Die Bahnreise nach Andermatt UR ist umständlich. Wer von Luzern oder Zürich ins beschauliche Bergdorf möchte, muss drei Mal umsteigen. Seit drei Jahren ist das die Regel. Es ist eine direkte Folge der Eröffnung des neuen Gotthard-Basis-Tunnels.
Samih Sawiris (62) ist unzufrieden mit der Situation. Der ägyptische Geschäftsmann hat mehr als 1 Milliarde Franken in den Ausbau der Region investiert. Ein dreistelliger Millionenbetrag floss in die Erschliessung des Skigebiets. Für Tagestouristen ohne Auto ist die Anreise aber zu mühsam. Drei Mal umsteigen mit Ski, Skischuhen und Skistöcken: Das machen nur eingefleischte Liebhaber der Bahn.

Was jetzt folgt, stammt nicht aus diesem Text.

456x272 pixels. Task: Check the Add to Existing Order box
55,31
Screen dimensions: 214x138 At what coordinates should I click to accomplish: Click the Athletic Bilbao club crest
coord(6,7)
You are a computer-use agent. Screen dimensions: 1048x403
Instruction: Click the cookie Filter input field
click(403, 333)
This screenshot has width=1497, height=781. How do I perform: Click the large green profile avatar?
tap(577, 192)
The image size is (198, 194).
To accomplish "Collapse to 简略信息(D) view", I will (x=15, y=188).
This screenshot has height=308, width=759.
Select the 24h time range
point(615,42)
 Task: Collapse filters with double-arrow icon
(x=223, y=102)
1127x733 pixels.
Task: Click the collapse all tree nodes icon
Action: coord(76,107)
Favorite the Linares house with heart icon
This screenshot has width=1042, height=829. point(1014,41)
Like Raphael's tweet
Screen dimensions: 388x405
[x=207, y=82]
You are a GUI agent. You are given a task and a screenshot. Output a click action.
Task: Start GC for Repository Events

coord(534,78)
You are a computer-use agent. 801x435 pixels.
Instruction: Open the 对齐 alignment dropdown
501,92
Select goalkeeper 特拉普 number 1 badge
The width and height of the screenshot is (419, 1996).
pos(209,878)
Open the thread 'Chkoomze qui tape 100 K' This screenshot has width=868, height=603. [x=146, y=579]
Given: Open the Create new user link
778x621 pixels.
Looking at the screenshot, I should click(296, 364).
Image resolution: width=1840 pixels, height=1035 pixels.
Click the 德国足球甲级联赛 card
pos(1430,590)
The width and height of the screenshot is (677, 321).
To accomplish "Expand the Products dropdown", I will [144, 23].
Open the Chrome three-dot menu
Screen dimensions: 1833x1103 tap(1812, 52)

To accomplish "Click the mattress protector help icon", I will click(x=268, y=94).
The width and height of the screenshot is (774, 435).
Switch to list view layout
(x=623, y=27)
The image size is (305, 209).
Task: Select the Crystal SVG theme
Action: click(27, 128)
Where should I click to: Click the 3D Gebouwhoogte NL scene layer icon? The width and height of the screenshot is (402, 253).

Sawiris nimmt das Heft nun selbst in die Hand. Der Investor hat einen Vertrag mit den SBB abgeschlossen und Züge gemietet, inklusive Personal. Ab Mitte Dezember bis zum Ende der Wintersaison verkehrt jetzt jeden Samstag ein Extra-Zug von Zürich nach Göschenen UR – und zurück. Von dort geht es mit der Matterhorn-Gotthard-Bahn weiter nach Andermatt. Ein Mal umsteigen statt drei Mal.
Ski-Halbtax-Abo für Andermatt
Sawiris lockt mit Kampfpreisen – unterbietet selbst die Tarife von Eurobus und den anderen Bus-Unternehmen. Das Zugticket kommt inklusive Skipass 84 Franken. Halbtax- oder GA-Besitzer erhalten das Päckli für 69 Franken. Das Angebot zielt auf Tagestouristen aus Zürich ab. Statt in die Flumserberge zu gehen, sollen die Unterländer mit Bernhard Russi (71) am Gemsstock Ski fahren.
Zum Vergleich: Nur schon das Skiticket für die Region kostet 84 Franken. Regulär. Aber auch hier geht Sawiris in die Offensive. Die Region Andermatt-Sedrun-Disentis lanciert Mitte Dezember ein Ski-Halbtax-Abo, wie BLICK weiss. Besitzer dieses Abos können beliebig viele Tageskarten zum halben Preis beziehen.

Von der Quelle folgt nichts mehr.